**Records for the task:**
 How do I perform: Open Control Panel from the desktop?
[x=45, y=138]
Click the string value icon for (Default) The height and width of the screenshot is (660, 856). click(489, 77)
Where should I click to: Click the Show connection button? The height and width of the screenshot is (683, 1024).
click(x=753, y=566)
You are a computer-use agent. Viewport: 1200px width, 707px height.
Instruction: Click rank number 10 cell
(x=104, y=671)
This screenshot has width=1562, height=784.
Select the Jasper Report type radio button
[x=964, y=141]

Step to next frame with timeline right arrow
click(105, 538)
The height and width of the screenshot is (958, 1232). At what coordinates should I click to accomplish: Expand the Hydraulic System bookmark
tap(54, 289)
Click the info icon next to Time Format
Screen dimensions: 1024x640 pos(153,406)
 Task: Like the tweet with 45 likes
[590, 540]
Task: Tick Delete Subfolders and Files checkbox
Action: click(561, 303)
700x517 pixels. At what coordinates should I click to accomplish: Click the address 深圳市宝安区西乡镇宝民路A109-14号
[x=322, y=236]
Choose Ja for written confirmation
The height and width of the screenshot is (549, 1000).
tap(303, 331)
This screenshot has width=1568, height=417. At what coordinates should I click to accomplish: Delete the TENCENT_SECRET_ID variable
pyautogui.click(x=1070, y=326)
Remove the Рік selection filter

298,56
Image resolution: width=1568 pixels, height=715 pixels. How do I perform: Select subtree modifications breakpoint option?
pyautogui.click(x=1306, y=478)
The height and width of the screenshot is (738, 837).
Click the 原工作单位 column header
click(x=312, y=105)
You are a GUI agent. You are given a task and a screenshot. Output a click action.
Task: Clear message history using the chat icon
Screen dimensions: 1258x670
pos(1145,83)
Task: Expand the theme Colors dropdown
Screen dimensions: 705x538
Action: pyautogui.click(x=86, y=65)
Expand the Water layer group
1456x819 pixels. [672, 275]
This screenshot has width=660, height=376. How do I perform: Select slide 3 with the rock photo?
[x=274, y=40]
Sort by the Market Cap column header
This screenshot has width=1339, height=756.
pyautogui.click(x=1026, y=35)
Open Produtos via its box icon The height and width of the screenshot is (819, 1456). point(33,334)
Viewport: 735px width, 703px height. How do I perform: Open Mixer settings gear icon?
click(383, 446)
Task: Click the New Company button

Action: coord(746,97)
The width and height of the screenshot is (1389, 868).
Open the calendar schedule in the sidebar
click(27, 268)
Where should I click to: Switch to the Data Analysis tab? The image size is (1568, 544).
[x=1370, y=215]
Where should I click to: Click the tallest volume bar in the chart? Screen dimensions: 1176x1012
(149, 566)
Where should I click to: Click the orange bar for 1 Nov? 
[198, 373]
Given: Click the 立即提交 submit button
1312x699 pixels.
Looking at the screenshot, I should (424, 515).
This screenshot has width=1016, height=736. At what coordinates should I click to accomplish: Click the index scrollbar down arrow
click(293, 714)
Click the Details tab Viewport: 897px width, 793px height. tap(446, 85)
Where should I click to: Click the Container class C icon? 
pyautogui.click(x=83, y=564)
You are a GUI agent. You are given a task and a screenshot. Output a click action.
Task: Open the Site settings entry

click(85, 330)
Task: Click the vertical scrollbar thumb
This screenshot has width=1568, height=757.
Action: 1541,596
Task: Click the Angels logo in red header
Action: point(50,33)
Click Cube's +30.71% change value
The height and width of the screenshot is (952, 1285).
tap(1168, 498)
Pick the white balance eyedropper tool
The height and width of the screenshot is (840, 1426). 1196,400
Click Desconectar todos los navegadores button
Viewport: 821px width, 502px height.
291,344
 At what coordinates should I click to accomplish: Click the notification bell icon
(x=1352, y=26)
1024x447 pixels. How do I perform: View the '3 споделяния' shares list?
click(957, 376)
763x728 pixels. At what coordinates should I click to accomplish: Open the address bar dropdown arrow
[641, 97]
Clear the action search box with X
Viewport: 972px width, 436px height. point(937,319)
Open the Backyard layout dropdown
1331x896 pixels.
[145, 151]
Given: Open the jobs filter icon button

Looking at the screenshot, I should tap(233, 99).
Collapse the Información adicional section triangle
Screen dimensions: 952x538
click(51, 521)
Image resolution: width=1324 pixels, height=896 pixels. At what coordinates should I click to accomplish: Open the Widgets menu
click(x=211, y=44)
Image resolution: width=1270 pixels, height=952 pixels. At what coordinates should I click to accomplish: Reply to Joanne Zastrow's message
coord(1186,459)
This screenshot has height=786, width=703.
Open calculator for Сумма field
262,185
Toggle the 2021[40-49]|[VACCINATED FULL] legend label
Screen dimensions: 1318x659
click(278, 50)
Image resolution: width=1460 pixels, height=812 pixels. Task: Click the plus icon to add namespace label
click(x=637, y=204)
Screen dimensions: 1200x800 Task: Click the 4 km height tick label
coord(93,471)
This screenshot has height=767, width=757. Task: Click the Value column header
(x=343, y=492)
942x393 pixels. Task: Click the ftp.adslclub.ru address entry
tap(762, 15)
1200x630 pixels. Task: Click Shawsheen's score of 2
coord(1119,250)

**What you have to do:** With the line containing "This screenshot has height=767, width=757." as the first and the last line of the data as the final one, copy every line between them exactly, those two included.

**Result of the task:**
This screenshot has height=767, width=757. Task: Click the Value column header
(x=343, y=492)
942x393 pixels. Task: Click the ftp.adslclub.ru address entry
tap(762, 15)
1200x630 pixels. Task: Click Shawsheen's score of 2
coord(1119,250)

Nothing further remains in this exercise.